NEW YORK ( TheStreet) -- Shares of Netflix (NFLX) are showing early signs of exhaustion. So far this week the stock remains near last week's all-time highs, but momentum appears to be easing.
Considering the extent of the huge ramp off the last month's low, without much of a pullback, a rest is well-deserved.
At last week's peak near $630, NFLX had gained over $200 in just over six weeks. This 50% move began with a short-term base near the stock's 200-day moving average before getting a major jolt on April 16.
The stock ramped 16% that day on its heaviest trade since early 2013. This earnings-inspired breakout drove shares well past its 2014/initial-2015 highs. Netflix consolidated in late April before moving to new highs again earlier this month.

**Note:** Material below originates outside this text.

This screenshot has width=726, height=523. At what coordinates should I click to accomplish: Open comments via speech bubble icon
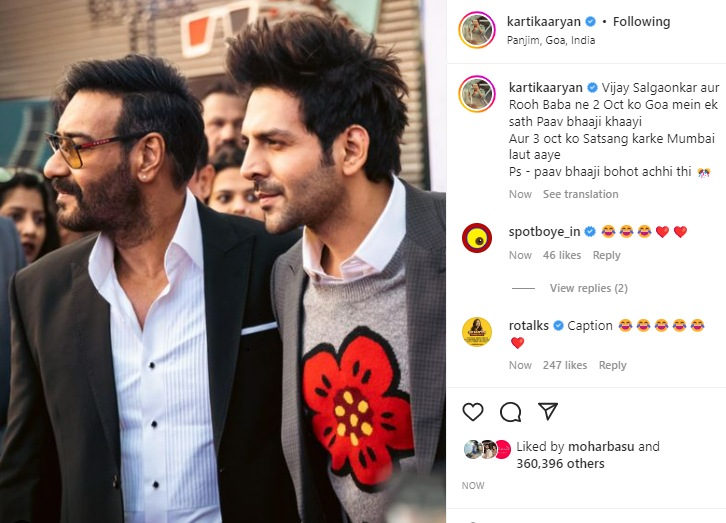[x=510, y=411]
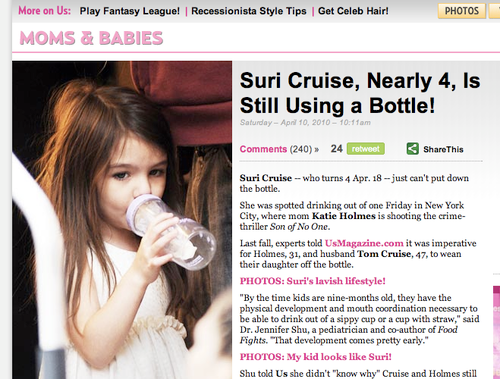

On May 15, news of a China deal sparked another high-volume upside gap. The stock floated higher in the aftermath but now appears to have lost all of this most recent momentum.
A healthy pullback now seems likely before shares are in a position to make a move well into new high ground.
Here's what The Street's Jim Cramer had to say about Netflix:
"As a long time supporter of this stock, I recognize that sometimes it just gets exhausted. This seems to be one of those times, as there is a news flow vacuum and it has run a great deal on China 'love.' I think it's resting, no more than that."
On the weekly charts the MACD is marking an all-time high far exceeding the level reached in early 2014. At that time, NFLX was finishing off a bull leg that carried the stock more than 40% higher during that year's first quarter.